Kisah ini dimulai ketika jam telah menunjukkan tepat pukul lima sore. Saat itu kami telah bersiap-siap memeriksa kondisi kekinian Pulogebang yaitu menilik keramaian yang tersisa. Maka kunyalakan motor tuaku. Setelah memastikan anak-anak duduk aman di belakangku. Mesin beroda dua itu pun kupacu perlahan. Udara kering menerbangkan debu-debu yang terlindas roda-roda kendaraan. Tiap hari kami menjumpai cuaca panas tanpa hujan. Sudah lama air tak turun di tanah kami berpijak. Rumput di taman rumah pun mulai tampak mengering karena kepanasan. Raung kendaraan kian menambah suasana tampak gersang. Namun kini di sepanjang jalan komplek tua ini tak lagi banyak ku temui kendaraan lain yang saling berpapasan. Sepi kendaraan menjadi tanda bila kami nanti tidak akan berjumpa keriuhan.
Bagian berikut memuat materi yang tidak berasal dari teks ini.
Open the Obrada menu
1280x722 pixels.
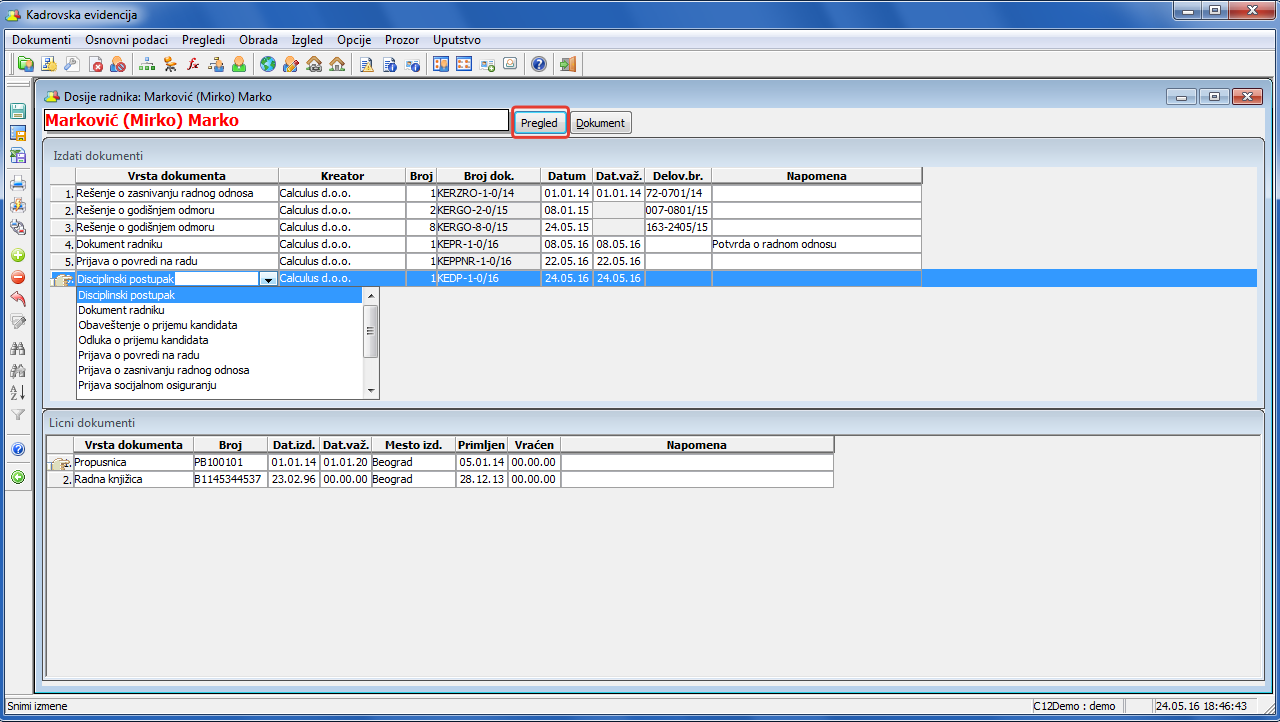click(258, 40)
Tapi itu hanya sebuah perkiraan dariku. Di depan sana entah keramaian atau kesunyian yang akan kami jumpai

Tiba ditujuan. Dapat kami lihat apa yang tersisa di komplek ini. Di sudut jalan tak ku dapati lagi Acil penjual aneka kudapan tradisional. Gerainya tertutup oleh plastik dan kayu-kayu yang melintang. Begitu pun Unyil yang berada di seberangnya. Warung favorit kami ini dibalut rapi oleh terpal berwarna biru. Beberapa hari ke depan kami tak dapat menikmati menu masakan ala chinese-nya. Beranjak sedikit ke muka, ada toko Wati yang terhalang papan-papan yang berderet rapat. Tampaknya hingga bulan Syawal nanti kami harus berpuasa makan mie ayam buatan ibu Wati nan nikmat itu. 
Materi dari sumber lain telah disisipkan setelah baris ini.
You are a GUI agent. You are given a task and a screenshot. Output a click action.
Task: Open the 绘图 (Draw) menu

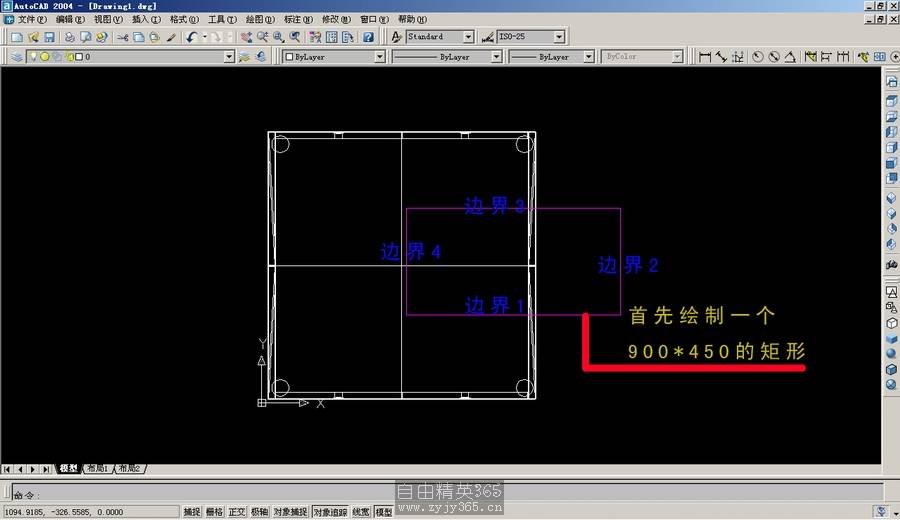tap(260, 19)
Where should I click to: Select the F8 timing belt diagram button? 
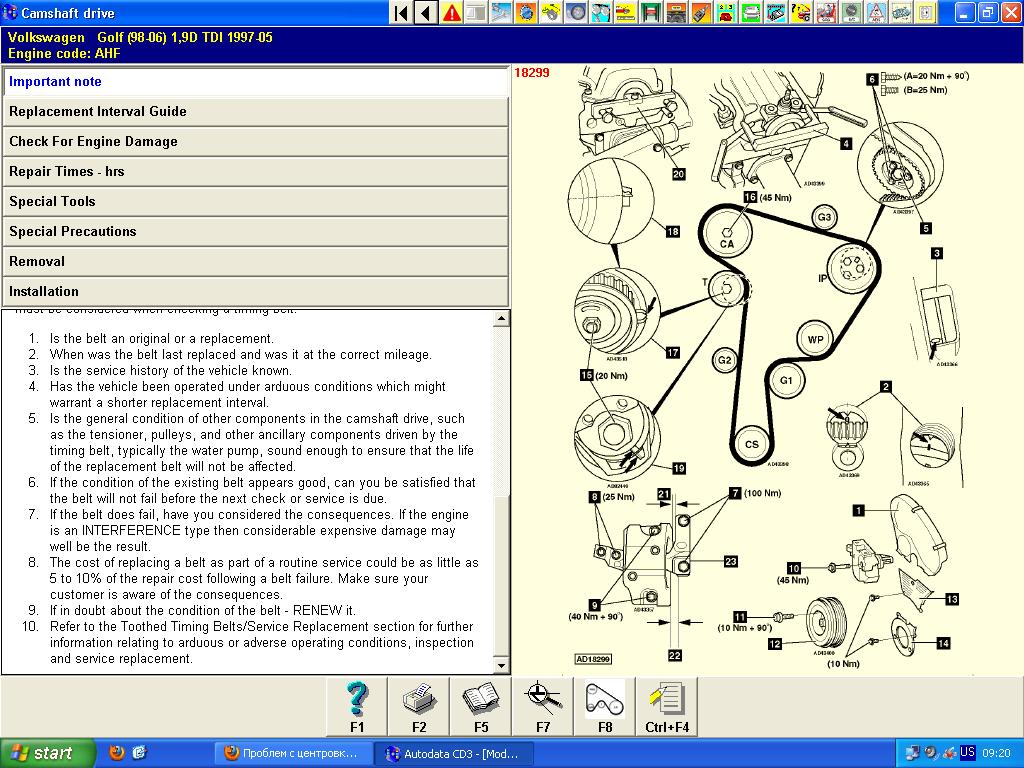click(605, 706)
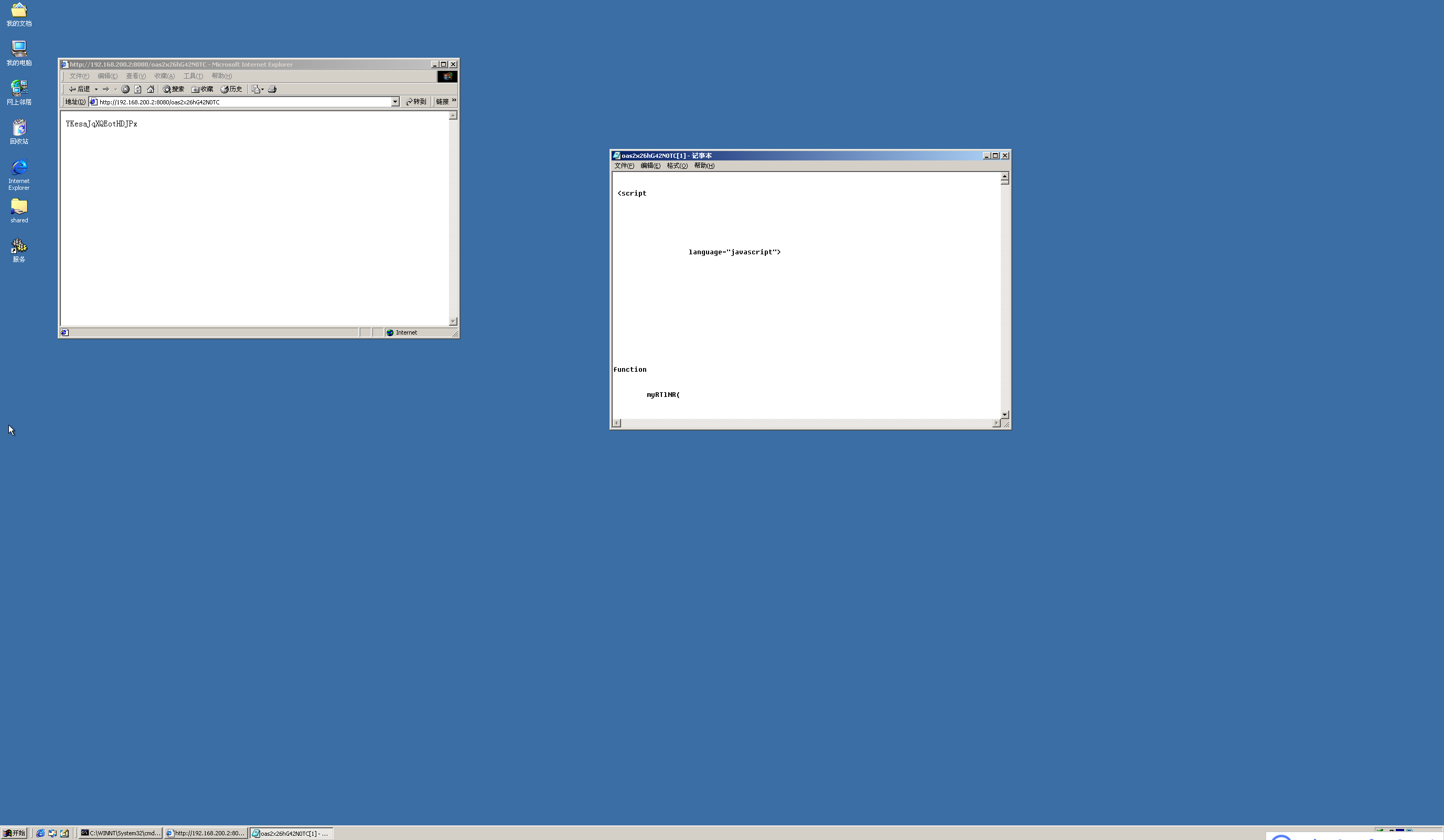Expand the address bar URL dropdown
This screenshot has width=1444, height=840.
click(x=395, y=102)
Pulogebang benar-benar telah di tinggal pergi. Sepi penjual dan pembeli. Kuputar haluan roda duaku. Toko dengan maskot lebahlah yang menjadi tujuan kami selanjutnya. Di depan toko tersebut biasanya berbaris aneka penjual makanan. Tapi tak kulihat itu. Hanya tersisa beberapa pilihan. Ayam goreng bertepung salah satunya. Kuputuskan untuk membelinya. Dan satu kantong plastik telah tergantung cantik di motorku. Tapi kami masih memerlukan sedikit kudapan untuk kami pasangkan dengan secangkir teh manis hangat. Maka perjalanan kami lanjutkan. Menyusuri jalanan berlubang sembari melirik ke kanan dan ke kiri.
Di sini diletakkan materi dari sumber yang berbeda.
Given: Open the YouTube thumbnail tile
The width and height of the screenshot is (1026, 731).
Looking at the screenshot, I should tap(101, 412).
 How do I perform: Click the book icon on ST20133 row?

Hari semakin petang. Kantong belanjaan kami belum juga bertambah. Karena tak ada lagi yang bisa dibeli. Kami pun memutuskan untuk singgah ke rumah eyang di komplek seberang. Motor masih kupacu perlahan. Jalan Raya Pulogebang pun tampak lengang dari kendaraan. Tak ada niatku untuk mempercepat lajunya. Namun dari kejauhan kulihat asap hitam yang membubung tinggi ke angkasa. Hatiku sedikit kecut melihat asal asap hitam tersebut. Arahnya dari komplek eyangnya anak-anak. Hatiku mulai merasa tak enak. Dadaku berdegup tak beraturan. Dari bibirku tak henti-hentinya memohon ampunan dari Allah. Astaghfirullah Astaghfirullah Astaghfirullah. Berulang kali kuucapkan itu tapi belum juga mampu meredakan rasa cemasku. Hatiku semakin gundah ketika kulihat betapa ramainya kendaraan di pintu masuk komplek. Kini asap hitam itu semakin jelas. "Dari rumah Opik bu," seru putri sulungku.

Tak kugubris perkataan putriku. Hatiku kian berdebar. Bibirku kian kerap mengucapkan Astaghfirullah Astaghfirullah Astaghfirullah. Tak sanggup aku membayangkan apa yang akan kutemui nanti. Sekilas mataku menangkap di pintu masuk komplek ada beberapa orang mengatur lalu lintas agar tak tersendat di satu titik. Tapi tak paham betul aku siapakah mereka. Pikiranku hanya tertuju kepada eyangnya anak-anak.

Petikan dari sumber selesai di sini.